EXTRACT PROVIDED —
· · · · · · ·

Samarco, the mining company involved in the disaster, is co-owned by BHP and Brazilian firm Vale. In 2016, charges of manslaughter and environmental damage were filed against 21 executives. In 2019, a £3.8bn claim for damages over the dam collapse was raised against BHP Billiton by 235,000 Brazilian people and organisations, including municipal governments, indigenous tribes, utility companies and the Catholic Church. It claims BHP failed to act on repeated warnings from independent experts about the dam’s integrity.

Glencore

Address: 50 Berkeley Street, London, W1J 8HD (reportedly will move to 18 Hanover Square, W1S 1HD later in the second half of 2020)

Telephone: +44 (0) 20 7629 3800

Fax: +44 (0) 20 7499 5555

Email: info@glencore.com

Tweets: @Glencore

Glencore is the largest company in Switzerland and the world’s largest commodities trading company. It is one of the world’s leading integrated producers. In 2013, Glencore merged with Xstrata, the world’s largest coal mining company, and as of 2013, it ranked twelfth in the Fortune Global 500 list of the world’s largest companies.

In 2019, the CEO Ivan Glasenberg was paid £1.16m, but owns 8.4 per cent of Glencore stock, and the company was worth UK£19b.

Glencore’s long history of dirty dealings puts most other companies to shame.

Tax avoidance, sanctions busting and interference in governments and armed conflicts

Its founder, Marc Rich, defied international trade embargoes to do business with embargoed regimes, including Iran during the hostage crisis, Libya under Ghaddafi, Chile under Pinochet, and apartheid South Africa. The company also did deals with North Korea’s Kim Il Sung, Yugoslavia’s Slobodan Milosevic and the Philippines’ Ferdinand Marcos, and through convicted money launderer Gilbert Chagoury, with Sani Abacha in Nigeria. The CIA found that Glencore had paid $3,222,780 in illegal kickbacks to obtain oil in the course of the UN oil-for-food programme for Iraq. In the 1980s, they worked with the Israeli secret service, Mossad, to set up a secret pipeline to sell Iranian oil to Israel. As a result, its founder, Marc Rich, was on the FBI’s Most Wanted list for almost 20 years.

· · · · · · ·

[Raw records]
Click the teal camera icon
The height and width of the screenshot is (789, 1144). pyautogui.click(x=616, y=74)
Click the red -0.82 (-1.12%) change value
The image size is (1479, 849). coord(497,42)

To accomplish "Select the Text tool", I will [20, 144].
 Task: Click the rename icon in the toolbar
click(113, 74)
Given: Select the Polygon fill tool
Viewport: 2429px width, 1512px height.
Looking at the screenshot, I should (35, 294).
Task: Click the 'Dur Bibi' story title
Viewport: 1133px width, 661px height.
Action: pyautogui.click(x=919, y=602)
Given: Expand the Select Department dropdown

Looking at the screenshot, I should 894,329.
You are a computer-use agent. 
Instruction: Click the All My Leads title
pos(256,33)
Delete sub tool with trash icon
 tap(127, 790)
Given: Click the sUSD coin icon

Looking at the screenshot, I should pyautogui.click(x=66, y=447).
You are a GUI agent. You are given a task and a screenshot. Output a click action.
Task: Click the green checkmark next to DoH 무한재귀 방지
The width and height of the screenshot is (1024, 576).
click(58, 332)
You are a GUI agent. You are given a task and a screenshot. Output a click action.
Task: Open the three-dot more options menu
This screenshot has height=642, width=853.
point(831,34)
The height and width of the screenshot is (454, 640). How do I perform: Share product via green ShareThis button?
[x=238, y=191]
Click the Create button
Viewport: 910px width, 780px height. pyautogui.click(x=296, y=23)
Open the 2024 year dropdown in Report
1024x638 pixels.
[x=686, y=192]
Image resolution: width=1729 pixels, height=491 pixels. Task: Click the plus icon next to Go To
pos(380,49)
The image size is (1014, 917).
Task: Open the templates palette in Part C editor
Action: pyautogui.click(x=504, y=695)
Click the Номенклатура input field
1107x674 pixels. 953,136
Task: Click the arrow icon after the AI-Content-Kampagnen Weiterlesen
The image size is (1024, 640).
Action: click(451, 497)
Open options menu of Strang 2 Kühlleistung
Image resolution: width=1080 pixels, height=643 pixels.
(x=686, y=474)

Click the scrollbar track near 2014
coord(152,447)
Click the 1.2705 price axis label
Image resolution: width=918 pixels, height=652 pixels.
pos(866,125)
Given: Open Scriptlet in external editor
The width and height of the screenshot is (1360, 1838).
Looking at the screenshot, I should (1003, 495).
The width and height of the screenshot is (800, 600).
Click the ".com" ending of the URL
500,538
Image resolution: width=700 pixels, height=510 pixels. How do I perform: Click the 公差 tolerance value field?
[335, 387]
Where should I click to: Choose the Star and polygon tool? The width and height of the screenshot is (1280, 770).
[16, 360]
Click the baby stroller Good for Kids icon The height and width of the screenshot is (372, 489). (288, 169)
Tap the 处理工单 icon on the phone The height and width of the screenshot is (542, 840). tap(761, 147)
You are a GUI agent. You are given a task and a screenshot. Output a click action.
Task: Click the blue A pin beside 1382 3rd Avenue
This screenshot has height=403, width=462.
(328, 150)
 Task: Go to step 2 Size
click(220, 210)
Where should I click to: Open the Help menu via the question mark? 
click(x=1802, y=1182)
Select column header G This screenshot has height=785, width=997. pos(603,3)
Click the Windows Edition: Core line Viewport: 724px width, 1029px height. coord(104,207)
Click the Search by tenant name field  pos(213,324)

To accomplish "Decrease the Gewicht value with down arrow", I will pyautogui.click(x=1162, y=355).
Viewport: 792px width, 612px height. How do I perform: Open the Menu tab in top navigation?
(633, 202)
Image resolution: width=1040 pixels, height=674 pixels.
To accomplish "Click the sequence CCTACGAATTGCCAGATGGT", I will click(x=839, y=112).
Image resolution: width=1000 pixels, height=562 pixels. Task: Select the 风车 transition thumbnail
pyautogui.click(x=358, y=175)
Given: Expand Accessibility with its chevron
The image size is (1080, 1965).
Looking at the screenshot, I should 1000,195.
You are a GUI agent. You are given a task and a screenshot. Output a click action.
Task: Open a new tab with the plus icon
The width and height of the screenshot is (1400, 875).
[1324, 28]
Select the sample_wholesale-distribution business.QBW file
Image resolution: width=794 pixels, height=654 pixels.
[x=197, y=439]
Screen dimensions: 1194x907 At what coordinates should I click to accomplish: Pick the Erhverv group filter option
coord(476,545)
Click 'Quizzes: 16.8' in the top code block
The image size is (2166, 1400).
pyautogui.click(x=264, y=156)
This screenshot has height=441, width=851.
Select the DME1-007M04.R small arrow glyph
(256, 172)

· · · · · · ·

INSTRUCTIONS TO FOLLOW — In the mining companies text, rewrite the part that opens with the words containing "Samarco, the mining" and closes with "the dam’s integrity.", putting "senior managers" in place of "executives".

RESPONSE TO THE EXERCISE —
Samarco, the mining company involved in the disaster, is co-owned by BHP and Brazilian firm Vale. In 2016, charges of manslaughter and environmental damage were filed against 21 senior managers. In 2019, a £3.8bn claim for damages over the dam collapse was raised against BHP Billiton by 235,000 Brazilian people and organisations, including municipal governments, indigenous tribes, utility companies and the Catholic Church. It claims BHP failed to act on repeated warnings from independent experts about the dam’s integrity.